Aim of the exercise >> Extend the passage below on recovering model parameters from simulated forecasts with missing data, picking up right after its final sentence.

Provided text >>

/---

We conducted several simulations to check the ability of the model (and the estimation approach) to recover the model’s parameters in the presence of large levels of missing data. In all of the simulations we used the event parameter estimates from the original analysis based on 241 judges. We simulated responses of 300 new forecasters (with expertise parameters sampled from a standard normal distribution) to the same 157 binary events. We implemented two different missing data mechanisms (missing at random/AR; and missing not at random/NAR) and simulated data sets with different levels of incompleteness (20%, 40%, 60% and 80%). Under the NAR mechanism, we generated missing responses based on the forecasters’ location in the distribution of expertise and the pre-determined degree of sparsity.Footnote 13

Table 5 presents the correlations between the parameters used to simulate the responses and their recovered values. The corresponding Root Mean Squared Errors (RMSE) are shown in Table 6. In both tables, each column represents one of the 9 data sets. All the correlations are high and, as expected, they decrease, but only moderately, as a function of the rate of missing data, with only small differences between the missing data mechanisms. The values of the RMSEs also don’t change substantially from case to case, indicating that the model and the estimation algorithm tolerate both types of missing data mechanism and high degrees of sparsity.

\---

Material provided >>
/---

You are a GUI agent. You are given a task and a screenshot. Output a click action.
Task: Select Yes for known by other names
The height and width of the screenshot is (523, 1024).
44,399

\---

Reply >>
Table 5. Correlations between true model parameters and recovered parameters for different combinations of missing mechanism and levels of missing data.

Table 6. RMSEs between true model parameters and recovered parameters for different combinations of missing mechanism and levels of missing data

7 Re-analysis the GJP data set

Encouraged by the results of these simulations, we applied the IRT forecasting model with the Brier scoring rule to a larger subset of the geopolitical forecasting data collected by GJP, with more missing data. In this analysis we included all judges who forecast at least 100 events, and all events that had at least 100 forecasts. The new data set included 393 forecasters and 244 events, and has 58,167Footnote 14 observations. The degree of missing data (relative to the complete data set with observations in all the unique combinations of an event and a forecaster) was 39.6%.

After 60,000 iterations, the chains converged and the Gelman & Rubin’s (1992) measures for 875 out of 887 model’s parameters were between 1 and 1.3, and for the other 15 parameters were between 1.3 and 1.6. The correlation between the observed and predicted frequencies at the global level was almost 1.00, and the mean, event-specific, correlation was 0.97 (only 29 events had correlations below 0.7).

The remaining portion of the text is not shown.